Recorded data
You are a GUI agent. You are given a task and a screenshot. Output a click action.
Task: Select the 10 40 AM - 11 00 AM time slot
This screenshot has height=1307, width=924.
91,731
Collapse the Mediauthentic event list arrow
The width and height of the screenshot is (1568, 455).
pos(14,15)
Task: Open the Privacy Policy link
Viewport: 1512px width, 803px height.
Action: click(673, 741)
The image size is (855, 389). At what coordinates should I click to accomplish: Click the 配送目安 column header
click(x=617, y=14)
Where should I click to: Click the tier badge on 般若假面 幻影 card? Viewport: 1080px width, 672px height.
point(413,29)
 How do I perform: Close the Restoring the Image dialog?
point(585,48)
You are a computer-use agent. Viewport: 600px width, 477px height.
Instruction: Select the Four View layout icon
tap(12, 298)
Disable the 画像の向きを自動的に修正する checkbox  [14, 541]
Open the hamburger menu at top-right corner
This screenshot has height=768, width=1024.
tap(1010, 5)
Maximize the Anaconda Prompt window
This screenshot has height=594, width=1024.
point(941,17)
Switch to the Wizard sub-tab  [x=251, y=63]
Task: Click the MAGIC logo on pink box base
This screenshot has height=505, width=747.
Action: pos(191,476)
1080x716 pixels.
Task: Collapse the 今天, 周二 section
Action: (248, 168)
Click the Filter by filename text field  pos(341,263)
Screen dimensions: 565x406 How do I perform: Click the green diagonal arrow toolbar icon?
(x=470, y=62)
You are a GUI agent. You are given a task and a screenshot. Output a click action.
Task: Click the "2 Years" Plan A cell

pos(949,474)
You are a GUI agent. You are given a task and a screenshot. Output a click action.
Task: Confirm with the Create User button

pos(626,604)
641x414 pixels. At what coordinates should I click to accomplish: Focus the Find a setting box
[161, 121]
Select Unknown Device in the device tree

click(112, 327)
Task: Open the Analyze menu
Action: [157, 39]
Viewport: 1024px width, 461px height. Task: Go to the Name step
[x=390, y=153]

WHAT IS NEEDED: Recopy all of the records verbatim.

ANSWER SECTION:
You are a GUI agent. You are given a task and a screenshot. Output a click action.
Task: Select the 10 40 AM - 11 00 AM time slot
This screenshot has height=1307, width=924.
91,731
Collapse the Mediauthentic event list arrow
The width and height of the screenshot is (1568, 455).
pos(14,15)
Task: Open the Privacy Policy link
Viewport: 1512px width, 803px height.
Action: click(673, 741)
The image size is (855, 389). At what coordinates should I click to accomplish: Click the 配送目安 column header
click(x=617, y=14)
Where should I click to: Click the tier badge on 般若假面 幻影 card? Viewport: 1080px width, 672px height.
point(413,29)
 How do I perform: Close the Restoring the Image dialog?
point(585,48)
You are a computer-use agent. Viewport: 600px width, 477px height.
Instruction: Select the Four View layout icon
tap(12, 298)
Disable the 画像の向きを自動的に修正する checkbox  [14, 541]
Open the hamburger menu at top-right corner
This screenshot has height=768, width=1024.
tap(1010, 5)
Maximize the Anaconda Prompt window
This screenshot has height=594, width=1024.
point(941,17)
Switch to the Wizard sub-tab  [x=251, y=63]
Task: Click the MAGIC logo on pink box base
This screenshot has height=505, width=747.
Action: pos(191,476)
1080x716 pixels.
Task: Collapse the 今天, 周二 section
Action: (248, 168)
Click the Filter by filename text field  pos(341,263)
Screen dimensions: 565x406 How do I perform: Click the green diagonal arrow toolbar icon?
(x=470, y=62)
You are a GUI agent. You are given a task and a screenshot. Output a click action.
Task: Click the "2 Years" Plan A cell

pos(949,474)
You are a GUI agent. You are given a task and a screenshot. Output a click action.
Task: Confirm with the Create User button

pos(626,604)
641x414 pixels. At what coordinates should I click to accomplish: Focus the Find a setting box
[161, 121]
Select Unknown Device in the device tree

click(112, 327)
Task: Open the Analyze menu
Action: [157, 39]
Viewport: 1024px width, 461px height. Task: Go to the Name step
[x=390, y=153]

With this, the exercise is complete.